IF Archive download-the-whole-thing link

zarf · February 19, 2024, 12:52am

Occasionally someone asks us how to download the entire IF Archive at once.

Currently the only supported answer is to use a web-scraping tool based on the public index pages or Master-Index.xml. I know from our bandwidth usage that people sometimes do this.

As an experiment, I have created a single-file download source. For information about how to get it, read this page.

I plan to update that download weekly.

(The experiment is (a) does this reduce scraping of the main Archive server? And (b) how much does it wind up costing us in AWS hosting fees? I’ll report back in a couple of month.)

ramstrong · February 19, 2024, 3:15am

I appreciate what you did, truly, but I’m not about to download 30GB worth in one sitting. In fact, I keep thinking that anything over 500MB is rather stiff. I’ve downloaded 6GB zip files before and the experience were always unpleasant, regardless of my available bandwidth.

Any chance of splitting the zip files to their top most directories? There are directories that I want to download wholesale, but not all of them!

Actually, depending on the directory, it may even make sense to split the subdirectory further, as well as providing a “new file addition” so people can just download them monthly and be up to date.

Just a thought.

zarf · February 19, 2024, 4:07pm

It’s safe to say that if you’ve never tried to figure out how to download every Archive file with a script, you’re not the target audience for this announcement.

That wouldn’t change much, as /games would be on the high side of 25 gigabytes by itself.

I don’t want to get into trying to guess what subsets people want. That really is a job for a scraping script. “Recent files” is possibly a workable idea, though – thanks.

ramstrong · February 19, 2024, 6:21pm

You mean something like rsync?
I’ve use that before with 15 min time out, although I mostly use that on local intranet.

Edit: Hmmm. Maybe I can filter out the master list and use wget from there. We’ll see.

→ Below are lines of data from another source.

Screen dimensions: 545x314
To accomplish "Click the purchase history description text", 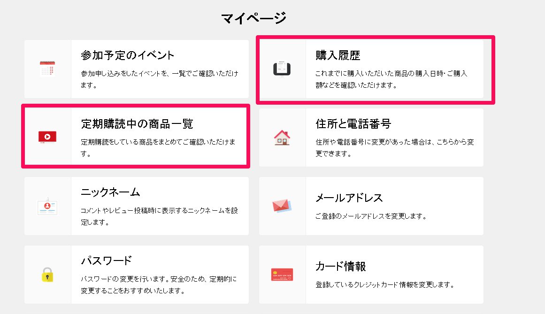I will [391, 79].
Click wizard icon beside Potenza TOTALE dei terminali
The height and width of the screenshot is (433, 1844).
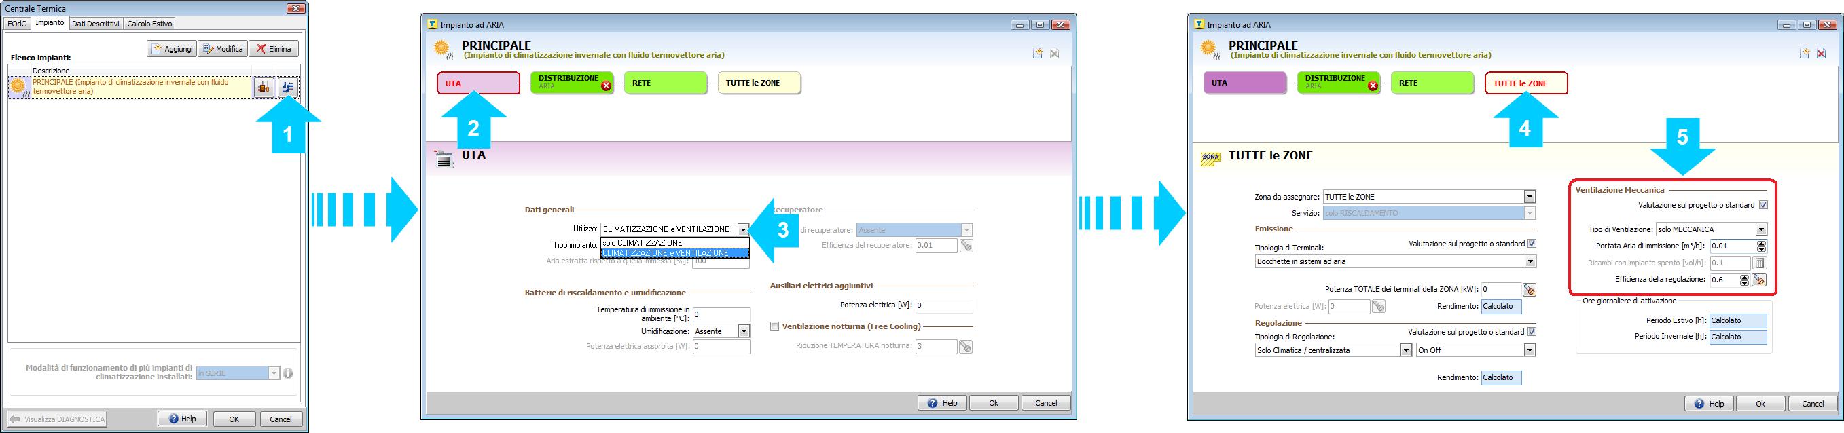(1529, 290)
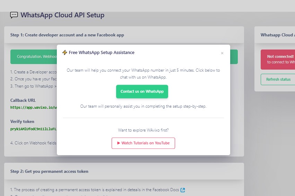Click the 'Want to explore WAvixo first?' text
Image resolution: width=295 pixels, height=196 pixels.
pos(143,130)
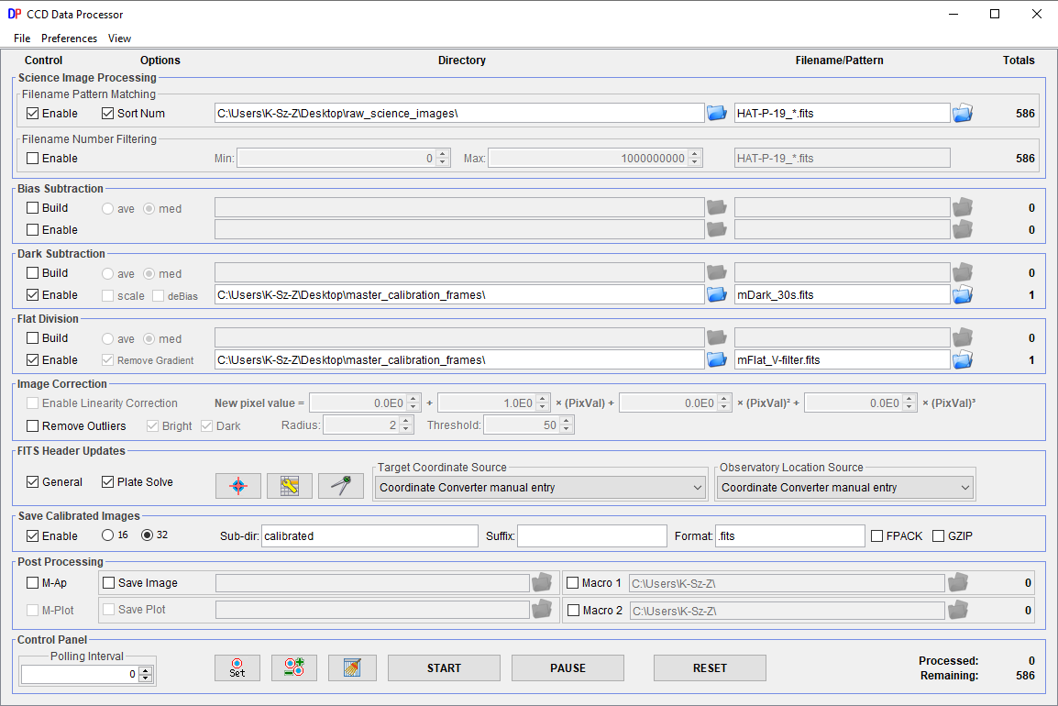
Task: Click the compass astrometry settings icon
Action: (341, 486)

Wysardry · February 21, 2024, 6:49am

Maybe you could also add a link to the HTTrack website copier to make it easier for people who just want to download a subdirectory?

It can also update an existing mirrored site, and resume interrupted downloads, so that might save you some bandwidth in the long run.

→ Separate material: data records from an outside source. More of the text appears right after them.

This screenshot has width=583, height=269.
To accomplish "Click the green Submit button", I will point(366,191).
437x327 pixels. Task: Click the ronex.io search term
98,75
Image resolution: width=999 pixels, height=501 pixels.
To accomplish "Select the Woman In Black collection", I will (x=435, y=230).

zarf · April 4, 2024, 1:12am

Followup note: This link was costing us more in AWS bandwidth fees than it seemed like it was worth. I’ve disabled it.

If you want a snapshot as of February, see here: https://archive.org/details/ifarchive-archive

Rsync seems like the next sensible thing to try.

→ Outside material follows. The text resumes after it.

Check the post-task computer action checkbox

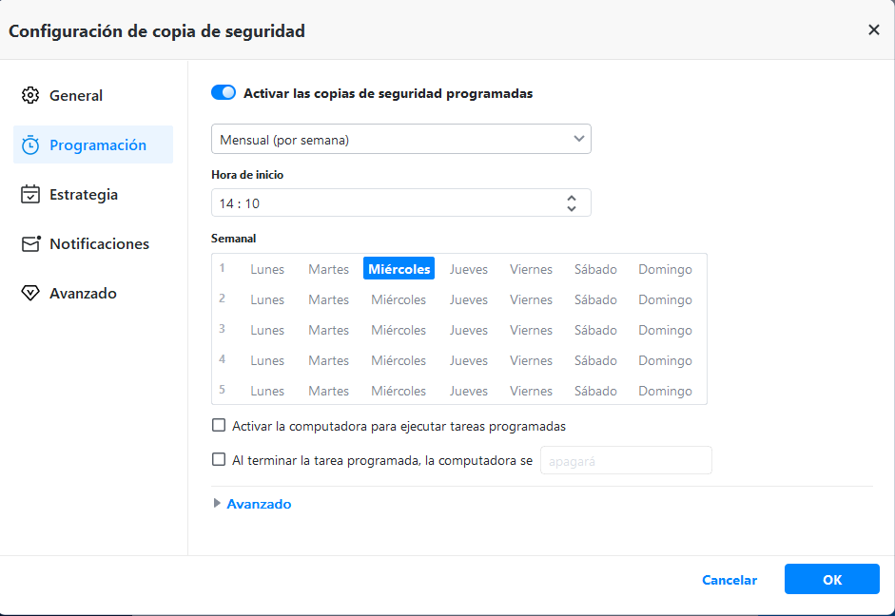click(219, 460)
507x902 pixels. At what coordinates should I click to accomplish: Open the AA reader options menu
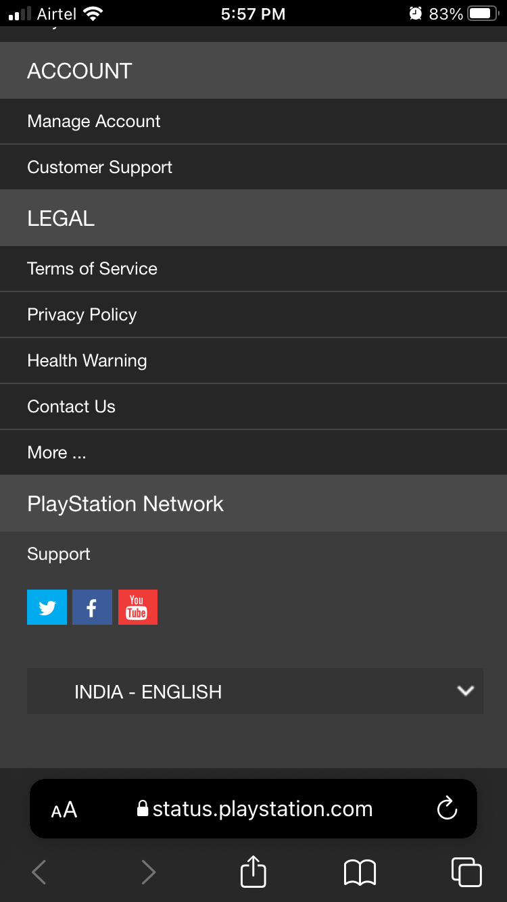tap(64, 809)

AndrewStephens · April 4, 2024, 1:29am

Have you considered seeding a torrent? More accessible than rsync and clients usually let users download what they want without trouble.

zarf · April 4, 2024, 2:56am

People keep suggesting bittorrent, but I think it wouldn’t fit the use case at all. The dump file changes more often than people want to grab it.

ramstrong · April 4, 2024, 3:15am

Great! Downloaded.

Rsync may be overkill if done regularly by a lot of people. Maybe those who download the whole site can be persuaded to open up their site as mirrors?

Maybe monthly patches (diff) is desirable? I don’t know how non-unix users are going to cope, though. Diff and patch may not be standard commands in Windows or iOS.

Edit: Added mirroring site possibility.

Dannii · April 4, 2024, 3:29am

There is a torrent for the archive.org file. But I’m not sure if anyone would be seeding it, maybe archive.org does itself?

Wysardry · April 4, 2024, 4:33am

As a Windows user, I searched for an alternative to rsync and the closest free tool I could find was FreeFileSync.

For downloading websites, HTTrack (that I previously linked above) is likely to be easier to use.

zarf · April 10, 2024, 3:02am

I’ve added a page describing rsync access:

Downloading the entire IF Archive

MacOS and Linux come with rsync installed. Windows can install it via WSL or the Chocolatey package manager.

The nice thing about rsync is that it’s incremental. For example, this command will download all the files in games/zcode:

rsync -a rsync://rsync.ifarchive.org/if-archive/games/zcode destdir

It takes about 70 seconds the first time you run it. After that, destdir has the files, so if you re-run the command, it only downloads changed or new files. If nothing has changed, the command determines this and exits immediately.

ramstrong · April 14, 2024, 7:53pm

Tried it successfully.

It took me 5 minutes to download the zcode directory on my end, so I set the timeout to 60 seconds as to not burden the bandwidth.

The magazines directory took 3 tries.

I use the command rsync -avv to tell me which files are already present and not updated.

Thank you for providing this service!